━━ Material shown ━━

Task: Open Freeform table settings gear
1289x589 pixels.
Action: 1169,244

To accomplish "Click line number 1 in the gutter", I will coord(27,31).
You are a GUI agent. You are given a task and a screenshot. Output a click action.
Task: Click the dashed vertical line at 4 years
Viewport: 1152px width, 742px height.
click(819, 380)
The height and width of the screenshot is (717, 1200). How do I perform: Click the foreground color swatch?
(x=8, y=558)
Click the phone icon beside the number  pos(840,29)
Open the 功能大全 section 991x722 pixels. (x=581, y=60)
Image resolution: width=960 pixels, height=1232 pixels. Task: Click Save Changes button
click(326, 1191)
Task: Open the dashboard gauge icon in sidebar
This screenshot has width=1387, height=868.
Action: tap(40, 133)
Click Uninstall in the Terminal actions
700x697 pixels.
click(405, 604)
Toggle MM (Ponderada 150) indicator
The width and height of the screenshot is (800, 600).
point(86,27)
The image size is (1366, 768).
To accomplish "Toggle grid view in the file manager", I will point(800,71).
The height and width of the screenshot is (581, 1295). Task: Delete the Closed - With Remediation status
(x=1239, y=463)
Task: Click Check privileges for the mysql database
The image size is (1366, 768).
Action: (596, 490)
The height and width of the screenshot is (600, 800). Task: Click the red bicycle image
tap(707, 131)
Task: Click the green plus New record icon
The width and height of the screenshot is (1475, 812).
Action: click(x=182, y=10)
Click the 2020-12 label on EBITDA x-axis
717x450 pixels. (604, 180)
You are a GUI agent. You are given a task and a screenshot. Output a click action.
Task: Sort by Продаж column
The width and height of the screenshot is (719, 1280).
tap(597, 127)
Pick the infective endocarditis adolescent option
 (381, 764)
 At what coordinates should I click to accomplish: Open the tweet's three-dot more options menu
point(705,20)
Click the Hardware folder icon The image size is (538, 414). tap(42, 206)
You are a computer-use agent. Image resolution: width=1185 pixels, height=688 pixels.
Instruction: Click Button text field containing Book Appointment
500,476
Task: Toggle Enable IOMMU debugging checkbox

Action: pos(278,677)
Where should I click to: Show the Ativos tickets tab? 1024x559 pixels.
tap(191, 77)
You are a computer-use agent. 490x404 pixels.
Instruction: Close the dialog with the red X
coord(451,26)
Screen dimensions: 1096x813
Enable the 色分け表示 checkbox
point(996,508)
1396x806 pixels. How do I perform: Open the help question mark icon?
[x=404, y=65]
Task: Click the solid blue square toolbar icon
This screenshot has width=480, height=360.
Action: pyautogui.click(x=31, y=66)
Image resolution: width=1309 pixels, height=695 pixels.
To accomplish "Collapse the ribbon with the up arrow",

━━━

Directions – Please copy out each line of the material that contains the string "number".

Exercise solution –
To accomplish "Click line number 1 in the gutter", I will coord(27,31).
Click the phone icon beside the number  pos(840,29)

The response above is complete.